* [What you need to do] Transcribe the listing below in full, keeping every line exactly as it is.

________________________

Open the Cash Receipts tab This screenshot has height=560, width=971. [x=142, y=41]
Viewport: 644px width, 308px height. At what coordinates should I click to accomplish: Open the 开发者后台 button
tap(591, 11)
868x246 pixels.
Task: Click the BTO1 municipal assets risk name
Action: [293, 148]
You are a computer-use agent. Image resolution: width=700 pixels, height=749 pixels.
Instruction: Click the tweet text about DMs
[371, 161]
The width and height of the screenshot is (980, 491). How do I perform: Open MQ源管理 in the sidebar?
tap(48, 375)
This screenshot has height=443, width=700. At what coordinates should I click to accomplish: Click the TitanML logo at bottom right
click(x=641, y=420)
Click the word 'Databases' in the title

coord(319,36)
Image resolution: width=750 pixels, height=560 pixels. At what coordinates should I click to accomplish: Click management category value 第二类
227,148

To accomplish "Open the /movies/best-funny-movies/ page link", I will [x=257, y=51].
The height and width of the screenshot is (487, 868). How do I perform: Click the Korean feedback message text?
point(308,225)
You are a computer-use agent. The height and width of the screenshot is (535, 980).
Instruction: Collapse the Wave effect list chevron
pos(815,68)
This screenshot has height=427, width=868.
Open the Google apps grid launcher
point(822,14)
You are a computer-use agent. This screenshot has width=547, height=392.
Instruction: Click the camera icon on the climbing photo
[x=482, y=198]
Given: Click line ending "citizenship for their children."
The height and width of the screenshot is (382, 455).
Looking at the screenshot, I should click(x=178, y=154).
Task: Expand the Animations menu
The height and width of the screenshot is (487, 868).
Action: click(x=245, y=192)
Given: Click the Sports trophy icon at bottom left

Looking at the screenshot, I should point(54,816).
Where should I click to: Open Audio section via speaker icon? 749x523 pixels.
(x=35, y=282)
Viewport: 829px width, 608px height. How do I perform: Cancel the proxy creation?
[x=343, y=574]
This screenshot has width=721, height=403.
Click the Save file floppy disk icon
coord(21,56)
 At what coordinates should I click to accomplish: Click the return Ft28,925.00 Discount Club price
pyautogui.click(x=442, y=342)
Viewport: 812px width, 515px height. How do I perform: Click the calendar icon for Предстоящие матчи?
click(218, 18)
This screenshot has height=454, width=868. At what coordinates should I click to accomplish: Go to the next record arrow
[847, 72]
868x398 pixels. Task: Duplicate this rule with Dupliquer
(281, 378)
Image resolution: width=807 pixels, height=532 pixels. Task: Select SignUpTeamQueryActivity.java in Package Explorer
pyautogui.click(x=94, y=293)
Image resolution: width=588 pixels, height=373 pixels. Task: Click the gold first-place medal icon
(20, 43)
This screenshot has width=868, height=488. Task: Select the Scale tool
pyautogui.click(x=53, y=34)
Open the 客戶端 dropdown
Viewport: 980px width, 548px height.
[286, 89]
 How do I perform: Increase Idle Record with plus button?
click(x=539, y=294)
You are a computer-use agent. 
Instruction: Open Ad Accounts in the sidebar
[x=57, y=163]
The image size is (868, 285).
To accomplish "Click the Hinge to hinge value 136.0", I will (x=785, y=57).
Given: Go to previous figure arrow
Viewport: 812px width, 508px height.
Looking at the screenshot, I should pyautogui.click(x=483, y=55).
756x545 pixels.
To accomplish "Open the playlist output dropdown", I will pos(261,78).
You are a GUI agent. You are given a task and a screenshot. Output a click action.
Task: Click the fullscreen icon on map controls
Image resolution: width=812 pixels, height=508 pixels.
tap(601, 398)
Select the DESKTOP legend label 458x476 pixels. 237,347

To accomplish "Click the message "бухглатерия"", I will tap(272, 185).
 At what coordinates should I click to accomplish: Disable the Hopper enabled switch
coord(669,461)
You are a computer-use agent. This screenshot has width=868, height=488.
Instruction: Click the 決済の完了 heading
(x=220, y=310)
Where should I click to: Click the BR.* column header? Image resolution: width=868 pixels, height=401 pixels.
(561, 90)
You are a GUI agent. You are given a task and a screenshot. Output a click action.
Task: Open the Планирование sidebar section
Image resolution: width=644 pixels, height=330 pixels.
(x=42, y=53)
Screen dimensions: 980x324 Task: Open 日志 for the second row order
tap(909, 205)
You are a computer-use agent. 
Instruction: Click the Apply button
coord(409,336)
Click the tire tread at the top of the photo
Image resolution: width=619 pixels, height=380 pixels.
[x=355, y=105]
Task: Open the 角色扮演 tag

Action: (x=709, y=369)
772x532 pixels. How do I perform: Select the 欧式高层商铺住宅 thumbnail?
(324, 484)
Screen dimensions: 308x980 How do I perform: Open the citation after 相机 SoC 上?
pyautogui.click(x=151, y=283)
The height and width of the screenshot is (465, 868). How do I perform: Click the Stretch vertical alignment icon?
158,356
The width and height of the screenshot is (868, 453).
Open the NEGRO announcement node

________________________

* [Response box]
Open the Cash Receipts tab This screenshot has height=560, width=971. [x=142, y=41]
Viewport: 644px width, 308px height. At what coordinates should I click to accomplish: Open the 开发者后台 button
tap(591, 11)
868x246 pixels.
Task: Click the BTO1 municipal assets risk name
Action: [293, 148]
You are a computer-use agent. Image resolution: width=700 pixels, height=749 pixels.
Instruction: Click the tweet text about DMs
[371, 161]
The width and height of the screenshot is (980, 491). How do I perform: Open MQ源管理 in the sidebar?
tap(48, 375)
This screenshot has height=443, width=700. At what coordinates should I click to accomplish: Click the TitanML logo at bottom right
click(x=641, y=420)
Click the word 'Databases' in the title

coord(319,36)
Image resolution: width=750 pixels, height=560 pixels. At what coordinates should I click to accomplish: Click management category value 第二类
227,148

To accomplish "Open the /movies/best-funny-movies/ page link", I will [x=257, y=51].
The height and width of the screenshot is (487, 868). How do I perform: Click the Korean feedback message text?
point(308,225)
You are a computer-use agent. The height and width of the screenshot is (535, 980).
Instruction: Collapse the Wave effect list chevron
pos(815,68)
This screenshot has height=427, width=868.
Open the Google apps grid launcher
point(822,14)
You are a computer-use agent. This screenshot has width=547, height=392.
Instruction: Click the camera icon on the climbing photo
[x=482, y=198]
Given: Click line ending "citizenship for their children."
The height and width of the screenshot is (382, 455).
Looking at the screenshot, I should click(x=178, y=154).
Task: Expand the Animations menu
The height and width of the screenshot is (487, 868).
Action: click(x=245, y=192)
Given: Click the Sports trophy icon at bottom left

Looking at the screenshot, I should point(54,816).
Where should I click to: Open Audio section via speaker icon? 749x523 pixels.
(x=35, y=282)
Viewport: 829px width, 608px height. How do I perform: Cancel the proxy creation?
[x=343, y=574]
This screenshot has width=721, height=403.
Click the Save file floppy disk icon
coord(21,56)
 At what coordinates should I click to accomplish: Click the return Ft28,925.00 Discount Club price
pyautogui.click(x=442, y=342)
Viewport: 812px width, 515px height. How do I perform: Click the calendar icon for Предстоящие матчи?
click(218, 18)
This screenshot has height=454, width=868. At what coordinates should I click to accomplish: Go to the next record arrow
[847, 72]
868x398 pixels. Task: Duplicate this rule with Dupliquer
(281, 378)
Image resolution: width=807 pixels, height=532 pixels. Task: Select SignUpTeamQueryActivity.java in Package Explorer
pyautogui.click(x=94, y=293)
Image resolution: width=588 pixels, height=373 pixels. Task: Click the gold first-place medal icon
(20, 43)
This screenshot has width=868, height=488. Task: Select the Scale tool
pyautogui.click(x=53, y=34)
Open the 客戶端 dropdown
Viewport: 980px width, 548px height.
[286, 89]
 How do I perform: Increase Idle Record with plus button?
click(x=539, y=294)
You are a computer-use agent. 
Instruction: Open Ad Accounts in the sidebar
[x=57, y=163]
The image size is (868, 285).
To accomplish "Click the Hinge to hinge value 136.0", I will (x=785, y=57).
Given: Go to previous figure arrow
Viewport: 812px width, 508px height.
Looking at the screenshot, I should pyautogui.click(x=483, y=55).
756x545 pixels.
To accomplish "Open the playlist output dropdown", I will pos(261,78).
You are a GUI agent. You are given a task and a screenshot. Output a click action.
Task: Click the fullscreen icon on map controls
Image resolution: width=812 pixels, height=508 pixels.
tap(601, 398)
Select the DESKTOP legend label 458x476 pixels. 237,347

To accomplish "Click the message "бухглатерия"", I will tap(272, 185).
 At what coordinates should I click to accomplish: Disable the Hopper enabled switch
coord(669,461)
You are a computer-use agent. This screenshot has width=868, height=488.
Instruction: Click the 決済の完了 heading
(x=220, y=310)
Where should I click to: Click the BR.* column header? Image resolution: width=868 pixels, height=401 pixels.
(561, 90)
You are a GUI agent. You are given a task and a screenshot. Output a click action.
Task: Open the Планирование sidebar section
Image resolution: width=644 pixels, height=330 pixels.
(x=42, y=53)
Screen dimensions: 980x324 Task: Open 日志 for the second row order
tap(909, 205)
You are a computer-use agent. 
Instruction: Click the Apply button
coord(409,336)
Click the tire tread at the top of the photo
Image resolution: width=619 pixels, height=380 pixels.
[x=355, y=105]
Task: Open the 角色扮演 tag

Action: (x=709, y=369)
772x532 pixels. How do I perform: Select the 欧式高层商铺住宅 thumbnail?
(324, 484)
Screen dimensions: 308x980 How do I perform: Open the citation after 相机 SoC 上?
pyautogui.click(x=151, y=283)
The height and width of the screenshot is (465, 868). How do I perform: Click the Stretch vertical alignment icon?
158,356
The width and height of the screenshot is (868, 453).
Open the NEGRO announcement node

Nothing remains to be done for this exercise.